Evans, C. E. (Cecil Eugene)
Dates
- Existence: 1871 January 21 - 1958 August 23
- Existence: 1871-01-21 - 1958-08-23
Biography
Cecil E. Evans was born in Bowden, Georgia on January 21, 1871. He earned his B.A. degree from Oxford College in Alabama in 1888. He taught in Alabama, and continued to teach after moving to Texas in 1894 before earning a master’s degree from the University of Texas in 1906. Evans married Allie Maxwell on May 18, 1899 and had one daughter together.
He was the second president of Texas State University (then Southwest Texas State Normal School), an educational career that lasted from 1911 until August 31, 1942. Under Evans’ leadership the institution changed from a normal school to a “junior college” to a “normal college” and finally to Teachers College in 1923. He awarded the first bachelor’s (1919) and master’s (1937) degrees as enrollment grew from 619 to 1,219. The school grew by 13 buildings, the first eight of which were dormitories; a 40-acre farm and a riverside park. He hired Alfred H. Nolle, the first faculty member with a doctorate, and led the college through World War I, the Great Depression and into World War II.
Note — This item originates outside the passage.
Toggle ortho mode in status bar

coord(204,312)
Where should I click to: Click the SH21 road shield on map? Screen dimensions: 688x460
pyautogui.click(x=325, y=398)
He thought of Texas State as a “poor-man’s school” and fought to open higher education to more people, a philosophy later adopted by his former errand boy, Lyndon Johnson, who Evans mentored until his graduation in 1930. His education advocacy started before his arrival at Texas State. Evans served as general agent for the Conference on Education in Texas from 1908-1911, helping secure three school amendments for the Texas Constitution and legislation designed to improve teachers training. He also served on the Texas Textbook Board. In his retirement, he wrote a book called "The Story of Texas Schools" (1955) about the development of the educational system in Texas.
Evans died on August 23, 1958 and is buried in San Marcos, Texas.